Everyone has a mental model and I am sure you are chalking things up too. Us survivors are desperate to answer the equation so we can put it to bed and think of something else instead.

I remember her many times a day. I still expect to hear, to memorise, something to tell her, to wait for her call, her text.

I feel a hollow vacuum – less than half of myself. Every day I ask the questions.

Was her suicide a vicious leaving of her loved ones? Or maybe an apologetic type departure?

How do I even ask the question of how? All or nothing of this can be true.

Gabs is now lost to me. The life I fought for one way or another for 42 years completely obliterated, extinguished in the most inexplicable way.

My mind is tormented by the unpicking and reworking of reality. One more time and I maybe I might get it right.

I can fix it. It is not rational. I know I can’t. It is grief.

Life is now punctuated by the before Gabs death, and the after. I cannot explain this profound loss of connectedness, at the core. My whole adult life I was Gabs’ mum. I still have so many little things to tell her.  The stories and jokes to share. The argument half finished that will never be.

The blog is but a one way conversation, only half the story. Unfulfilling, unanswered, half mast, unsatisfying, and not even very funny.

Until Gabs death, 71.6% of my life Gabs was on the planet earth. That percentage shortens by the minute.

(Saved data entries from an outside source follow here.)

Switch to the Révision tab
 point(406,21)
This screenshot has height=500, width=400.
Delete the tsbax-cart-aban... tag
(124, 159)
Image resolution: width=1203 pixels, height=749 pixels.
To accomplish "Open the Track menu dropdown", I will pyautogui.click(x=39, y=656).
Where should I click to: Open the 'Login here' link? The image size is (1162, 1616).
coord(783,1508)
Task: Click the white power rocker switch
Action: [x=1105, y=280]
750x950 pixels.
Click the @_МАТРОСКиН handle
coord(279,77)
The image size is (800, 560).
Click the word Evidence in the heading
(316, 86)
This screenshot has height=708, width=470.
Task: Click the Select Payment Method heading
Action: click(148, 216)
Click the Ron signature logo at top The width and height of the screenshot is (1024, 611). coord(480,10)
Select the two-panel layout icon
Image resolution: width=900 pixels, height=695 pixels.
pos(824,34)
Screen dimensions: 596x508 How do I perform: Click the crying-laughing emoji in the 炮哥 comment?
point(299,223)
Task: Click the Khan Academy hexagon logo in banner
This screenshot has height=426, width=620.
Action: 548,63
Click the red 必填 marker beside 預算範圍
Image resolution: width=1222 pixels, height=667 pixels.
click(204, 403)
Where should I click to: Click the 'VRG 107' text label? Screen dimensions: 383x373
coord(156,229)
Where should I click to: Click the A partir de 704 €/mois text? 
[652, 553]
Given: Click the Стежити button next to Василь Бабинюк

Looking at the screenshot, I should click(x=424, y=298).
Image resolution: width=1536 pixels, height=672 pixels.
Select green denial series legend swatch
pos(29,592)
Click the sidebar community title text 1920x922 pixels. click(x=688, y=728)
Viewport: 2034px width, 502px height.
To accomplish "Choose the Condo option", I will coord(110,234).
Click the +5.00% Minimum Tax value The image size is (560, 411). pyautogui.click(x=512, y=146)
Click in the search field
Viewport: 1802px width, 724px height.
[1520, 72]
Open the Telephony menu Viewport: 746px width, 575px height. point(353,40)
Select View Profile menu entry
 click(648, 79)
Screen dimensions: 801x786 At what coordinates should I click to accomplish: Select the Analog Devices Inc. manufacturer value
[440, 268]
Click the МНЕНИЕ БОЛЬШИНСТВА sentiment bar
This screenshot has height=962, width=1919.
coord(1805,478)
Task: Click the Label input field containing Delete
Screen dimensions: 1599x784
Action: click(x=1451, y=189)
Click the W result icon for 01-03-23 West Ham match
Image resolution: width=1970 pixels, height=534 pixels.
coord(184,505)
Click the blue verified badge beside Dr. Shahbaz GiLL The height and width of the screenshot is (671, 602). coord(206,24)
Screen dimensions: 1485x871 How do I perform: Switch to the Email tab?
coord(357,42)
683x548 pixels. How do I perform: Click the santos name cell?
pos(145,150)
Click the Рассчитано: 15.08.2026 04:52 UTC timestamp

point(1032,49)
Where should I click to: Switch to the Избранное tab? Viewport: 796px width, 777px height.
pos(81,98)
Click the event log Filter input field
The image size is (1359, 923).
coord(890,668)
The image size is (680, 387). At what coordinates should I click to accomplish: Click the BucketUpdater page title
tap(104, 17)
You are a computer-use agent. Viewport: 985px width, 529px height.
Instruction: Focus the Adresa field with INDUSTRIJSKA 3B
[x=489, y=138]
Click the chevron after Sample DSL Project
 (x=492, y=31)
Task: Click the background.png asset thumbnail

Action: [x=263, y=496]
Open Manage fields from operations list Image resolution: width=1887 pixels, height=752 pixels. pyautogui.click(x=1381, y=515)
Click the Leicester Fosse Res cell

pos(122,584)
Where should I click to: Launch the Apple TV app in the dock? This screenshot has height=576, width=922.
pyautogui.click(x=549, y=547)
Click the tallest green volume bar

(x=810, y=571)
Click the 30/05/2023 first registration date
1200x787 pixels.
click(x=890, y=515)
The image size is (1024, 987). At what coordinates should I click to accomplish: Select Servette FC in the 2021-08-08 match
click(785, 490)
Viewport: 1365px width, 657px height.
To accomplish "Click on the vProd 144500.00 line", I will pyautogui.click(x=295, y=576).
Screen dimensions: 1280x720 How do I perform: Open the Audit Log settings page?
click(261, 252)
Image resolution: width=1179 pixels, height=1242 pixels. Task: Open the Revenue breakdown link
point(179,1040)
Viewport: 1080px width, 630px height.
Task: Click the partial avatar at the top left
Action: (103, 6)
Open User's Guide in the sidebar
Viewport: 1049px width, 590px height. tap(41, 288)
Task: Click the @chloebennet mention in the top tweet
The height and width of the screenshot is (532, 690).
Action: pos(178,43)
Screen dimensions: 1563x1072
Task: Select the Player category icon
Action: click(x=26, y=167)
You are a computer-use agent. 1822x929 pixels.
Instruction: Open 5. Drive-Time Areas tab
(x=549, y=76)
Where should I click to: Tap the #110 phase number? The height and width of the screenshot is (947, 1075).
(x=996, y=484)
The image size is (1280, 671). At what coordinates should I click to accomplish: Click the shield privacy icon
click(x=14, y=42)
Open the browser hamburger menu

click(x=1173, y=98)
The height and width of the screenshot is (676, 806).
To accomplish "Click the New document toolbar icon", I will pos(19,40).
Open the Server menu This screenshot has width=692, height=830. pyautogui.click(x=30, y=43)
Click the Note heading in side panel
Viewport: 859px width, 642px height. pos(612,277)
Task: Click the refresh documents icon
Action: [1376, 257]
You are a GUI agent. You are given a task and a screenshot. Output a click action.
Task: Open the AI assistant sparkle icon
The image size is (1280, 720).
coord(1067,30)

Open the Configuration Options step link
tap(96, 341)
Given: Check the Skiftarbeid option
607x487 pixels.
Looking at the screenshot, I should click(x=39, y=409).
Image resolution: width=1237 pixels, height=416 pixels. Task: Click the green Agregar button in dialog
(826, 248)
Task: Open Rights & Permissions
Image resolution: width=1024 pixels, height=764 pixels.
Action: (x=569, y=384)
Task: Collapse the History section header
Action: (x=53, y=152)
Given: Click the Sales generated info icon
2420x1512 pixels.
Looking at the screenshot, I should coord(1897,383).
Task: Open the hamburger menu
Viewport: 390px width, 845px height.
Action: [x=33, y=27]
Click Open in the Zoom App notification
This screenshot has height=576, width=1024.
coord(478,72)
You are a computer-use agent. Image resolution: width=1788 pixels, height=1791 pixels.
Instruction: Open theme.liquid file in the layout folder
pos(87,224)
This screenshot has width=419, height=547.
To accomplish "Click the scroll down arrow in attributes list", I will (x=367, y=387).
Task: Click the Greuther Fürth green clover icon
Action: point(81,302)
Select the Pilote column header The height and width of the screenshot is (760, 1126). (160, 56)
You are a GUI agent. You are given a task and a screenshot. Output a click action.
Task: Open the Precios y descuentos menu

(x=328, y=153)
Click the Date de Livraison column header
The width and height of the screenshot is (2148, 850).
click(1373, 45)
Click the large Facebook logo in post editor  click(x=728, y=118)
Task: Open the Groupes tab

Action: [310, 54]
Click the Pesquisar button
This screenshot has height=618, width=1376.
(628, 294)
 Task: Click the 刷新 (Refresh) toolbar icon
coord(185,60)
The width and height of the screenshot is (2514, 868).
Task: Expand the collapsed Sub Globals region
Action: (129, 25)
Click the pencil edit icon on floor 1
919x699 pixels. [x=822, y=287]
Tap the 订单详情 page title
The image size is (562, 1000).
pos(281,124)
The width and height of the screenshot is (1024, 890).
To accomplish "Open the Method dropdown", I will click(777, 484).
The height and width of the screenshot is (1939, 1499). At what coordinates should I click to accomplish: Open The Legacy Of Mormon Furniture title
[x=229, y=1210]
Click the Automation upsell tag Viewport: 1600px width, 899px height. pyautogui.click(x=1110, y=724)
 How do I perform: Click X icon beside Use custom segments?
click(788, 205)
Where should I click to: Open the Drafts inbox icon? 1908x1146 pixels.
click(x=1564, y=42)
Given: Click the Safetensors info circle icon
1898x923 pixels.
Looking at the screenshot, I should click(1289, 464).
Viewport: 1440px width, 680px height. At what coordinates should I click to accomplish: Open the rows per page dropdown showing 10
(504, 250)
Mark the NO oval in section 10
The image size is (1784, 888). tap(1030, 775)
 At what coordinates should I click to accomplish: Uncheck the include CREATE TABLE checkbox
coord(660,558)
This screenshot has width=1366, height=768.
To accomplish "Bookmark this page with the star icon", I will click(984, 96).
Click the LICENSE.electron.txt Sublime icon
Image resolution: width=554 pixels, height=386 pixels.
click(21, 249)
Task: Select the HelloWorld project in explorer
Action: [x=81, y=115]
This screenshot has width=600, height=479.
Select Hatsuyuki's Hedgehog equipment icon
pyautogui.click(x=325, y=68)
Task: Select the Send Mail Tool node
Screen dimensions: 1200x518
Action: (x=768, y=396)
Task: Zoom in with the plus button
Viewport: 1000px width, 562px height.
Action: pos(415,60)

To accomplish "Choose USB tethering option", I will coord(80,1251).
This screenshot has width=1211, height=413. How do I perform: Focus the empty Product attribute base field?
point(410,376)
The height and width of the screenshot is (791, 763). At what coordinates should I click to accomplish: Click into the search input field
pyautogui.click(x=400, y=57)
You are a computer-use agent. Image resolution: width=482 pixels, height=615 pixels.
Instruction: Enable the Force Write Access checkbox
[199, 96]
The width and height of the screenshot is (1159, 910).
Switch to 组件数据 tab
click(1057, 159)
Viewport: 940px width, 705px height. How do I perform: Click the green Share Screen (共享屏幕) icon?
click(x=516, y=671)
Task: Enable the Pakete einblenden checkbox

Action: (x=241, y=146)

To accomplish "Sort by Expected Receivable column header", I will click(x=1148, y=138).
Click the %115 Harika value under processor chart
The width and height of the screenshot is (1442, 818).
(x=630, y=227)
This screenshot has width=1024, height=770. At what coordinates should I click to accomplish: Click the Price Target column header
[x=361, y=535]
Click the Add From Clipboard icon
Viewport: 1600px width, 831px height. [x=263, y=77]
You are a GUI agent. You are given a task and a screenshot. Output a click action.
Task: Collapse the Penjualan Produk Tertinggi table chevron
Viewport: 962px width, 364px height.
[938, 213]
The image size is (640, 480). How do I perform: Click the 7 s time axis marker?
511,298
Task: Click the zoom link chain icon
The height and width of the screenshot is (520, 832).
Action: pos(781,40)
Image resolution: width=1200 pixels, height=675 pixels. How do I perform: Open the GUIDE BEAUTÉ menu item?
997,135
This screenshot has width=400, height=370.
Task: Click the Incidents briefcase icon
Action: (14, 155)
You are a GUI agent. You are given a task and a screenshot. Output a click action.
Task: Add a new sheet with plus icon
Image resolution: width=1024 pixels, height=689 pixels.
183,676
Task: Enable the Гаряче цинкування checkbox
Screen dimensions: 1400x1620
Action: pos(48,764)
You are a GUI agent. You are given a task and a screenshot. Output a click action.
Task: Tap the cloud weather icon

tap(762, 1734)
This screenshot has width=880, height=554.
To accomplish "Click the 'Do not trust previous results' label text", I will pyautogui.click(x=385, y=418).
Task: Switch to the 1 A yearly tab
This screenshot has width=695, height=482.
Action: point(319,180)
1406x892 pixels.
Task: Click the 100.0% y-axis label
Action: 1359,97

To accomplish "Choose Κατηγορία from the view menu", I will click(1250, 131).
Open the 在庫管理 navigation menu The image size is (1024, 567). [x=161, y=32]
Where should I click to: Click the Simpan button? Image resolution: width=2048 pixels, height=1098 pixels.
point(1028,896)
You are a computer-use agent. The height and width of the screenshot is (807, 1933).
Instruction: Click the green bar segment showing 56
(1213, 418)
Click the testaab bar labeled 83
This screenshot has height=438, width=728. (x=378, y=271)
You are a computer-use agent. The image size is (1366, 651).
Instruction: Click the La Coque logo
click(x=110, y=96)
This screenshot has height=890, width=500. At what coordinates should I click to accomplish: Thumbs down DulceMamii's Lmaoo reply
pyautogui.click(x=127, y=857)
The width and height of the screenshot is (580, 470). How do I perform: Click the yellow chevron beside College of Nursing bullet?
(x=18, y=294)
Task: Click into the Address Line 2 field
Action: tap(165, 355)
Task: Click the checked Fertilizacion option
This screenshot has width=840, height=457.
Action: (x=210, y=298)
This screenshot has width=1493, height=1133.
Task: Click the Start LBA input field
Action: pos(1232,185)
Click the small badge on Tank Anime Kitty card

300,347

She will exist in that time forever. Gabrielle Marie you can never be undone between 17 March 1976 and 8 May 2018, you were here.

What would the guilty mother not do, to go back in time and prevent that suicide?

I tweak the model every day to find the right fit. Understand it fully. Represent the reality of her life. If I lift the first three days out of the equation, would that shift the balance from now dead to still alive? If I could just not be drunk that day you sought my care, would that give you another few years? If I had just read you more stories, better stories or sent you to school earlier? Or held your father to account? Or if I could only retrospectively put proper parental boundaries in place, then maybe you would still be here and even flourishing.

Honestly, starting from birth what would I do different? That is not an easy honest answer. What could I have done different? When everything is considered, maybe nothing. Maybe if I lived it all out again the identical things would happen. But I will never know.

If you blame her then you blame me. Know that.

I wake at five am and within ten minutes I wish it was night so I could go back to sleep. The days exist of this futile search. Night is escape, via sleep. Just too much to think about, to handle. I am tired out. Done in.

I miss my daughter. Just miss her to pieces.

Did I give up? Never. I respected the wrong boundaries. And how I wish I had swooped in. Is that shortcoming a fault?

Every suicide is an accident of sorts. It is a sucking vortex that would drag us all in if we look at it for too long in the wrong moment, without a strong hand hold.

Because I knew her, and had her, and once she arrived she stayed forever. Even though she is gone. I will never be alone. Now is the time for living, and I am not dead yet.

The simulation model is a pseudo reality – it sends fault lines back to me as I tweak the variables, hoping for reprieve from the smashing responsibility of blame. Even though I know I can never change the outcome now. It doesn’t stop me from trying. Maybe I can warn others and change another’s outcome, somewhere, someone. It is the best I can do.

So please go gently, gently, gently with me.